**THE DATA**
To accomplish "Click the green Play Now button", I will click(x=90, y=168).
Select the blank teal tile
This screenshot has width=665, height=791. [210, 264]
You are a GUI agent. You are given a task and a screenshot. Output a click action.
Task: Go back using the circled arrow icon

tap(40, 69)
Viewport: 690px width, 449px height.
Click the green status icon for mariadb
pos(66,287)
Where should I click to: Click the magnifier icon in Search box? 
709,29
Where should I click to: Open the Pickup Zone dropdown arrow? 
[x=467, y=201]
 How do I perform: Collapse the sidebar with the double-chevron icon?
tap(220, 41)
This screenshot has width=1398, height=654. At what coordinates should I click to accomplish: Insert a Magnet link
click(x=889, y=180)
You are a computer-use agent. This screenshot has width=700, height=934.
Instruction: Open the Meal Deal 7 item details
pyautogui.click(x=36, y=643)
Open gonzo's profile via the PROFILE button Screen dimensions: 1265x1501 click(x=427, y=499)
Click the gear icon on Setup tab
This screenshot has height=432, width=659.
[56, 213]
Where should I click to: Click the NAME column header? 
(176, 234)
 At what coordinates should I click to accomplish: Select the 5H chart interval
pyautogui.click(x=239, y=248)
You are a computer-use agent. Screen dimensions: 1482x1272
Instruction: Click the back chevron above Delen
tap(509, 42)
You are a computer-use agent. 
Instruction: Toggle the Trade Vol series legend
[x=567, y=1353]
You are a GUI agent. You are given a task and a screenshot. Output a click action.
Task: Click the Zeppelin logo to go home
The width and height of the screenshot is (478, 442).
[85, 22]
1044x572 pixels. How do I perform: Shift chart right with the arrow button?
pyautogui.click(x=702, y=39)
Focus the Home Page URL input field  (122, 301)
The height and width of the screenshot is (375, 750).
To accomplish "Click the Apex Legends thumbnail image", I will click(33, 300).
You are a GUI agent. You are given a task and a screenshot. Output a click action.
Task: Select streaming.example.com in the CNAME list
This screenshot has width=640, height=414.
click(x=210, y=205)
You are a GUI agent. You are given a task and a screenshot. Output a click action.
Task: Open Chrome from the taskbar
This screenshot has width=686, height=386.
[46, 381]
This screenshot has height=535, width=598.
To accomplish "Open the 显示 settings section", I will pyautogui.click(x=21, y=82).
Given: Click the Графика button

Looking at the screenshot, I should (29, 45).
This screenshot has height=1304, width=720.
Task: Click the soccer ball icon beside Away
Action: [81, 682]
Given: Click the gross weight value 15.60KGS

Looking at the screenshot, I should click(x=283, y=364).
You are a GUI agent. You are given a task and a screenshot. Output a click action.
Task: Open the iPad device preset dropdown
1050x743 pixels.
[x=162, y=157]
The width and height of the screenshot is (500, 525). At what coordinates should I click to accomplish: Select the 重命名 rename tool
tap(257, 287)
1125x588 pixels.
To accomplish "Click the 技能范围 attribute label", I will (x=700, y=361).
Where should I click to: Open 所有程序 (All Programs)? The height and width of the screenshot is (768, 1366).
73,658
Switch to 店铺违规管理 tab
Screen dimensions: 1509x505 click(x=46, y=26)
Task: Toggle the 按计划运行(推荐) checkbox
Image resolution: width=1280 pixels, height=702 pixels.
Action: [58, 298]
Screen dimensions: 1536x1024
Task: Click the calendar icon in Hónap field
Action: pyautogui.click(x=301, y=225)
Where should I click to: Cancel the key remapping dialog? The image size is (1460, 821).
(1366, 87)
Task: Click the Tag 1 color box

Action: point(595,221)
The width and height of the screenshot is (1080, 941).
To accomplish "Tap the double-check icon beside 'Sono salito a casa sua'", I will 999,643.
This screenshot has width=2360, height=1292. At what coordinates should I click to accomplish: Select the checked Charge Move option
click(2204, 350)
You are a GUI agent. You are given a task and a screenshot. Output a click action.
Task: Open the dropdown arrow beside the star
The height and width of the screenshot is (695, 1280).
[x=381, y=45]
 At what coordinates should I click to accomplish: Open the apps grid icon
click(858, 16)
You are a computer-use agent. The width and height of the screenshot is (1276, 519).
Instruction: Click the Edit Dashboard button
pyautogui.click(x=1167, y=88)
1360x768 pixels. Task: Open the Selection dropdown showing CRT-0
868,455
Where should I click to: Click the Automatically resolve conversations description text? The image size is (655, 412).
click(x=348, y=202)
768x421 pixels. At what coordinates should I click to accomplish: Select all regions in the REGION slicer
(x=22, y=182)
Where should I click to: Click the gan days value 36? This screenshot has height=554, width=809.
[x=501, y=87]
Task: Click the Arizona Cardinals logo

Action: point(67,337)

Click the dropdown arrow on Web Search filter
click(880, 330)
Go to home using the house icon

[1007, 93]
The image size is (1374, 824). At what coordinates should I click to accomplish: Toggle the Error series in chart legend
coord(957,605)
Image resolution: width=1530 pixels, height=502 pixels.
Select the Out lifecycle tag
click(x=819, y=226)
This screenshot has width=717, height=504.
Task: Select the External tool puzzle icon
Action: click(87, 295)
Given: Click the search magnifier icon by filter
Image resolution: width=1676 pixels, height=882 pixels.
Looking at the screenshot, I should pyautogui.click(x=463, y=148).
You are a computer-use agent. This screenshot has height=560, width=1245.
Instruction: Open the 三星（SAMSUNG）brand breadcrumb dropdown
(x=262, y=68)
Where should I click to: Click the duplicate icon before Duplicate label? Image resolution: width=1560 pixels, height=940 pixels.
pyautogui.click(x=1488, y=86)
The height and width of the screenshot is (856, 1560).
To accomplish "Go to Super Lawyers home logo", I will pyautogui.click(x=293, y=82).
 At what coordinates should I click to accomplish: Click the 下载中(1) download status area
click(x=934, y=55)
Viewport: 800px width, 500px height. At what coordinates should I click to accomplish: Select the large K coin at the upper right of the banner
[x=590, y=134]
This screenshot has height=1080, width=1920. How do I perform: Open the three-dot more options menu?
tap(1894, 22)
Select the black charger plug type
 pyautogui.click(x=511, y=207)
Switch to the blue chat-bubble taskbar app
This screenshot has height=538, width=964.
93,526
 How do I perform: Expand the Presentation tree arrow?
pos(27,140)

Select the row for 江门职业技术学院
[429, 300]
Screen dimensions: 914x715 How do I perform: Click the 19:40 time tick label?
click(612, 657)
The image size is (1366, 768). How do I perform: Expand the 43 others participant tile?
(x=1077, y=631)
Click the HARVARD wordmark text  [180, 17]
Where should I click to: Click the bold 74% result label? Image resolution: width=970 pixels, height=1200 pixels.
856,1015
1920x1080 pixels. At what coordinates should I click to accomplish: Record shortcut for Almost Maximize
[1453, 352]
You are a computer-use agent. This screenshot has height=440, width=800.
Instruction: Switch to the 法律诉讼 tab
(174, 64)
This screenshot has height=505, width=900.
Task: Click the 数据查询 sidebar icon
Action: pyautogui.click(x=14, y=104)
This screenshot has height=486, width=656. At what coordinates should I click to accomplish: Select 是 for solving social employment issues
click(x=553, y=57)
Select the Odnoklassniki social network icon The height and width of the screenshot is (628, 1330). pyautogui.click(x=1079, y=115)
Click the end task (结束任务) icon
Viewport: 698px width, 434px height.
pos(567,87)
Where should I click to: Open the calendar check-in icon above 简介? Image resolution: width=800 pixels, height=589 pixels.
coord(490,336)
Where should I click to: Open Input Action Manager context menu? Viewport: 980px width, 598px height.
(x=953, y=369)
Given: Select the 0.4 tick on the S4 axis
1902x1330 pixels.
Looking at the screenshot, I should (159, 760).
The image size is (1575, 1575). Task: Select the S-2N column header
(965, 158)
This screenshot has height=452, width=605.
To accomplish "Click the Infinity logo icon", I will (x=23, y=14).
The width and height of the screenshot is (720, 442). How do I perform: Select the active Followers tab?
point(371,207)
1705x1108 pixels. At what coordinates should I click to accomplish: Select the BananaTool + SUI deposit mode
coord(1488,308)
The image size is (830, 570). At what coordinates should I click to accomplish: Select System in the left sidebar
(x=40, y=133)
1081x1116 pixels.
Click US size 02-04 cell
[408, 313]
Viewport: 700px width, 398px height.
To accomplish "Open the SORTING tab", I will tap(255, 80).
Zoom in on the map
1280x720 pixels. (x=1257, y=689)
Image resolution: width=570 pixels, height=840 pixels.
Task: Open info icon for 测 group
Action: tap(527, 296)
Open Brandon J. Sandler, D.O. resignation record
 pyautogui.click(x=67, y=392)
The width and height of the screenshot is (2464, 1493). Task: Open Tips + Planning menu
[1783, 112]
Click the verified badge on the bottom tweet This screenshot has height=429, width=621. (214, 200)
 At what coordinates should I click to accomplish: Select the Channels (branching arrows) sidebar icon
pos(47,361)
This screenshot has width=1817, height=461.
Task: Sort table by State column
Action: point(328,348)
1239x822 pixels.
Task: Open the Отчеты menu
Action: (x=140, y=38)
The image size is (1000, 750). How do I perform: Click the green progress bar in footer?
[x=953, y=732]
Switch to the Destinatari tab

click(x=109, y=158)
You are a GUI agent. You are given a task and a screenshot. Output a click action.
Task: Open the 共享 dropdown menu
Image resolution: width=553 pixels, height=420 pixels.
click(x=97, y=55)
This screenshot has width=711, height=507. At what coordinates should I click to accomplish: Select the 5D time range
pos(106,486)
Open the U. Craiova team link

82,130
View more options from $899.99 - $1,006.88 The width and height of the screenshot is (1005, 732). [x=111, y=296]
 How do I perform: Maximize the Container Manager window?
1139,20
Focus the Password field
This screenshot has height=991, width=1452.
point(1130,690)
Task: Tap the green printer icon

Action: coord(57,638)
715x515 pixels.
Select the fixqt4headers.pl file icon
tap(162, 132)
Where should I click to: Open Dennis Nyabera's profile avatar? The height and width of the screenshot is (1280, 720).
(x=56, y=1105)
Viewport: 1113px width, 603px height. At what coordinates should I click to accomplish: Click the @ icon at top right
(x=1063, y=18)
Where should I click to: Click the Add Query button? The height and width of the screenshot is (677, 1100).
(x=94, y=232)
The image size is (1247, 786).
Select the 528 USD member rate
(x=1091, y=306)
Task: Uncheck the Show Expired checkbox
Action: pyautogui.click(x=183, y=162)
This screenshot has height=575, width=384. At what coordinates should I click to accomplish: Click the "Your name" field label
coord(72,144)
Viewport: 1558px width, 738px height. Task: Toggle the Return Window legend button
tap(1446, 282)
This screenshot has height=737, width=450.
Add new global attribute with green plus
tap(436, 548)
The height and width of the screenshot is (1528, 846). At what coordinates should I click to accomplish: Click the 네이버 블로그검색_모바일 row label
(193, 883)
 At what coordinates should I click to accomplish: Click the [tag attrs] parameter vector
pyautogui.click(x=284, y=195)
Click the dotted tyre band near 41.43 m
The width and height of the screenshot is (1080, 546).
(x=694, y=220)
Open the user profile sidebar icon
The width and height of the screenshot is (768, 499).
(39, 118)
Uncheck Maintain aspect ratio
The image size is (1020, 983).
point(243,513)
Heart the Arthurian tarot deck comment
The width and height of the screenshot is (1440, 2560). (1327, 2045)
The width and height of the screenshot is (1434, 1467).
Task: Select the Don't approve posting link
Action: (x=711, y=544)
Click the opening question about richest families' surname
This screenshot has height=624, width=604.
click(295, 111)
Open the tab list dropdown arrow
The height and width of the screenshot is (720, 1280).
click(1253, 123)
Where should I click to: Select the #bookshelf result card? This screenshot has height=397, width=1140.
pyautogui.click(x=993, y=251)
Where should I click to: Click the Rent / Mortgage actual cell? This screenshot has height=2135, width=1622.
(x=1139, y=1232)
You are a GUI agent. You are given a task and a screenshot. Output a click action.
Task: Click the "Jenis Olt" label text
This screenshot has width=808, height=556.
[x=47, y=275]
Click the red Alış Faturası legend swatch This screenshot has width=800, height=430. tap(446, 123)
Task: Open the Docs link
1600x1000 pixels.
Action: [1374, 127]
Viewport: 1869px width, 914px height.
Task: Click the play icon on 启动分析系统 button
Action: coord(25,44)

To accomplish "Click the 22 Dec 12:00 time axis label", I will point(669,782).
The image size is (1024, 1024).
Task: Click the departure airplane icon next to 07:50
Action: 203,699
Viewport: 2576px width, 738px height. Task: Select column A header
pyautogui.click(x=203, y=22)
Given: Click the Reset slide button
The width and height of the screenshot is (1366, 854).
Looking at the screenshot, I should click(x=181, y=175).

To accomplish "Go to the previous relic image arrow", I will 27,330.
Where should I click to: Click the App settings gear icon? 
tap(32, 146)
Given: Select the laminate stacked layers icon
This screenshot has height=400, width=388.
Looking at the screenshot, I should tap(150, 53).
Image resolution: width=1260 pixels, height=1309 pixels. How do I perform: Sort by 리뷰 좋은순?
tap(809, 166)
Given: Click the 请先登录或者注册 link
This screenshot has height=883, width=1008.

**DESCRIPTION OF THE TASK**
From the entries, report every line in which the string "computer" occurs.

**YOUR SOLUTION**
You are a computer-use agent. This screenshot has width=700, height=934.
You are a computer-use agent. Screen dimensions: 1482x1272
You are a computer-use agent. 
You are a computer-use agent. The width and height of the screenshot is (1276, 519).
You are a computer-use agent. This screenshot has height=560, width=1245.
You are a computer-use agent. This screenshot has height=440, width=800.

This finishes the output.